Penn Engineers Receive $6.1 Million Grant from Office of Naval Research to Reduce Software Complexity

by Lida Tunesi

Mayur Naik

The larger a fortress, the more spots there are for attackers to sneak in. One might think of software in a similar way: making software more complicated can also make it more vulnerable. “The trend of increasing software complexity has no end in sight,” says Mayur Naik, Associate Professor of Computer and Information Science (CIS). Unfortunately, this growth has led to a rise in cyberattacks.

With this problem in mind, researchers in Penn Engineering’s PRECISE Center have received a $6.1 million, five-year grant from the Office of Naval Research (ONR) for the ASPIRE project, which will create a compiler that can simplify software without sacrificing functionality.

“Developers today use general purpose, ‘off-the-shelf’ components to build software, so no single developer has a complete understanding of the entire codebase,” says Naik, who is the principal investigator for ASPIRE. “This opens up opportunities for cyberattackers to exploit defects.” ASPIRE’s final product will be able to recognize which features of these components the software isn’t going to use, and automatically remove them.

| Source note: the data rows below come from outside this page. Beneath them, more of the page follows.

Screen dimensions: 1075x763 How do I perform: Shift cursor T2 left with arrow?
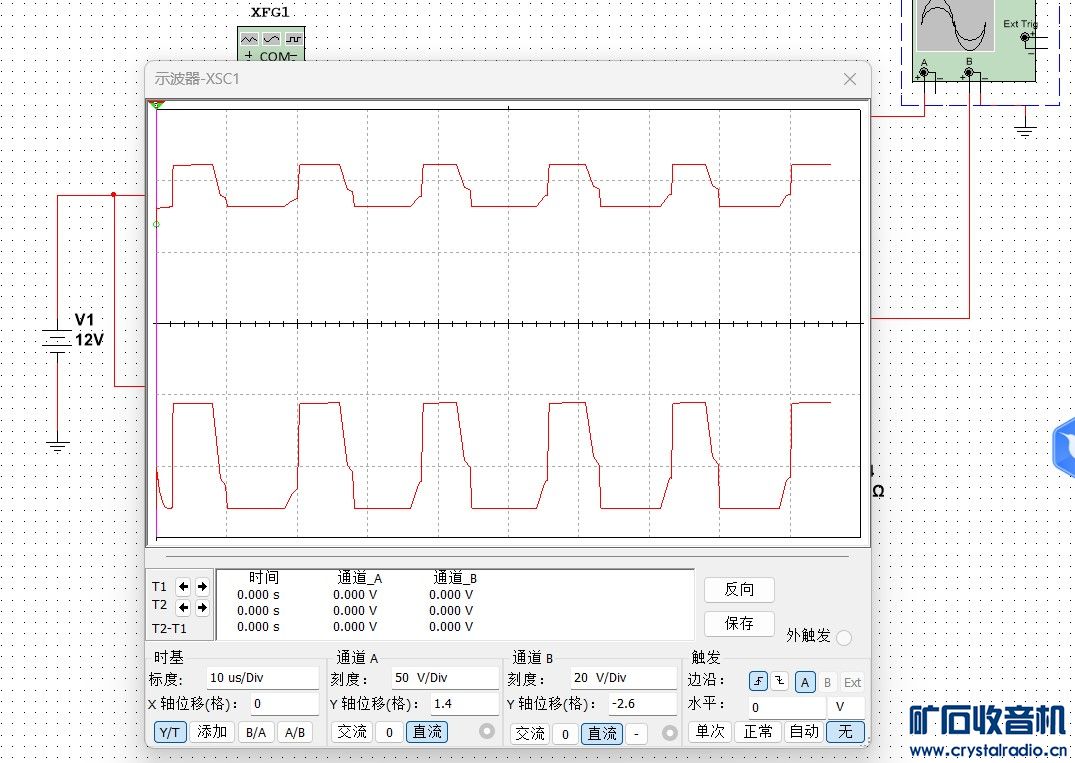point(183,607)
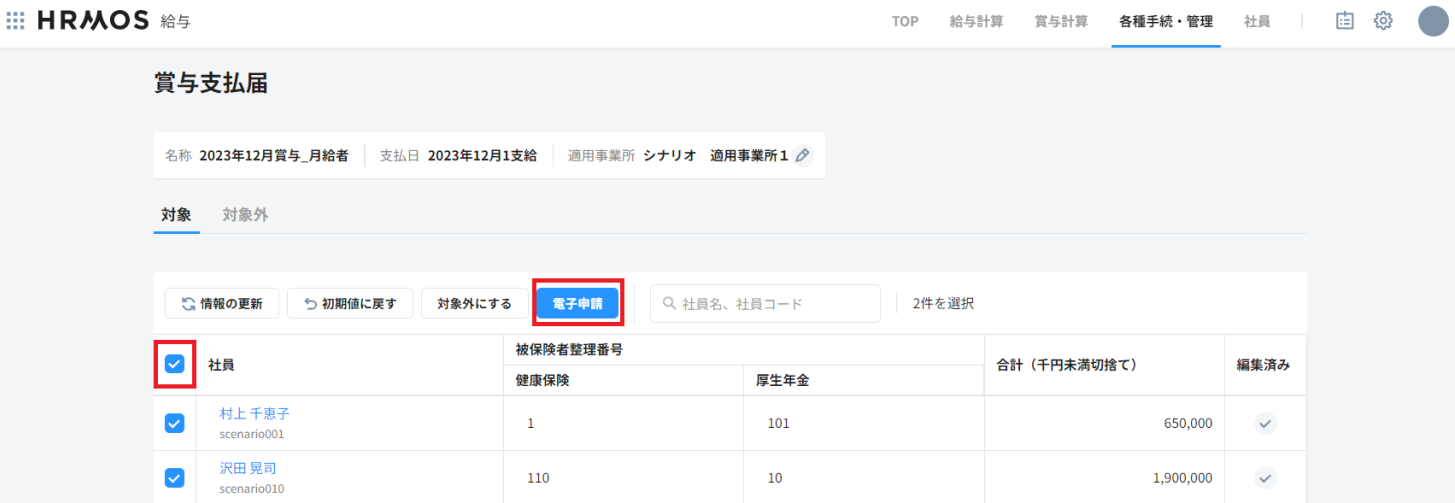The image size is (1455, 503).
Task: Click the edited checkmark for 沢田 晃司
Action: tap(1265, 478)
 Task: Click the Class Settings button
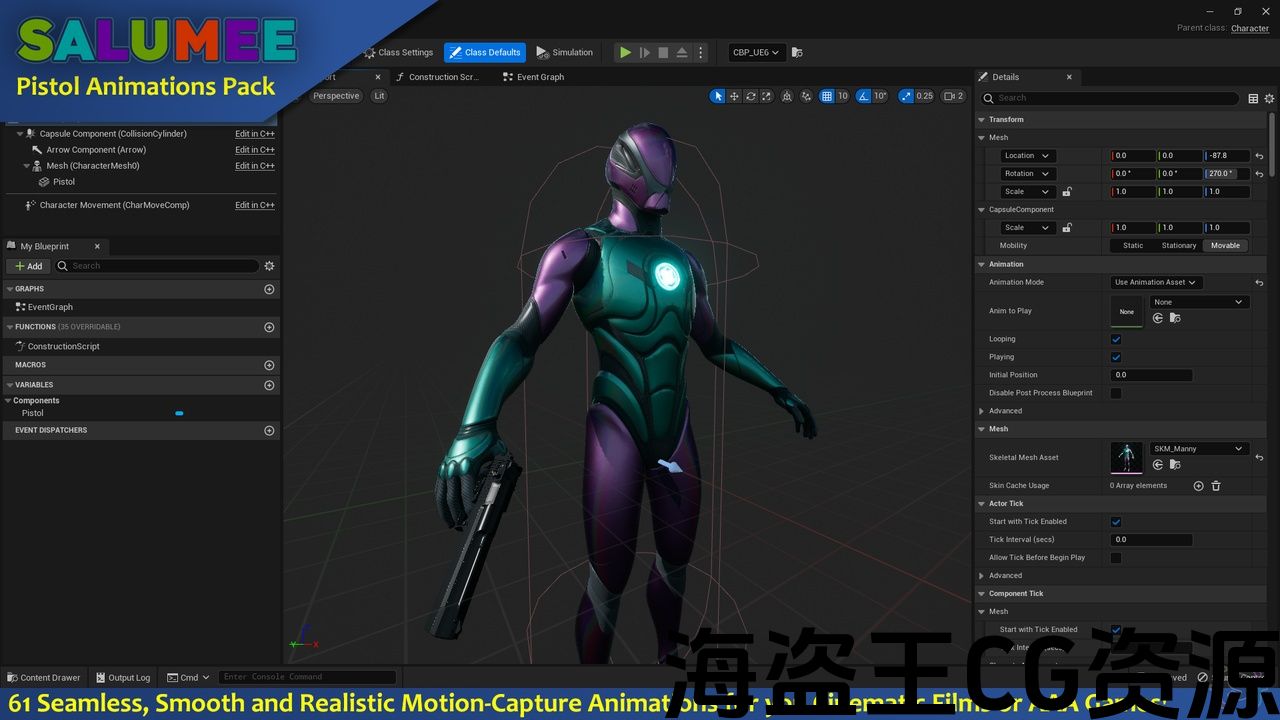(398, 52)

The team of CIS researchers includes Naik, Zisman Family Professor Rajeev Alur, Professor Boon Thau Loo and Research Associate Professor Oleg Sokolsky, as well as Cecilia Fitler Moore Professor and PRECISE Center co-director Insup Lee, who also has an appointment in the Department of Electrical and Systems Engineering. The grant is part of ONR’s “Total Platform Cyber Protection” program.

The ASPIRE team also plans on using ideas from artificial intelligence. “There is a lot of open-source software out there that we can use as data,” says Naik. “The hope is that the compiler can learn, from this data, new techniques to transform complicated programs into simpler ones.”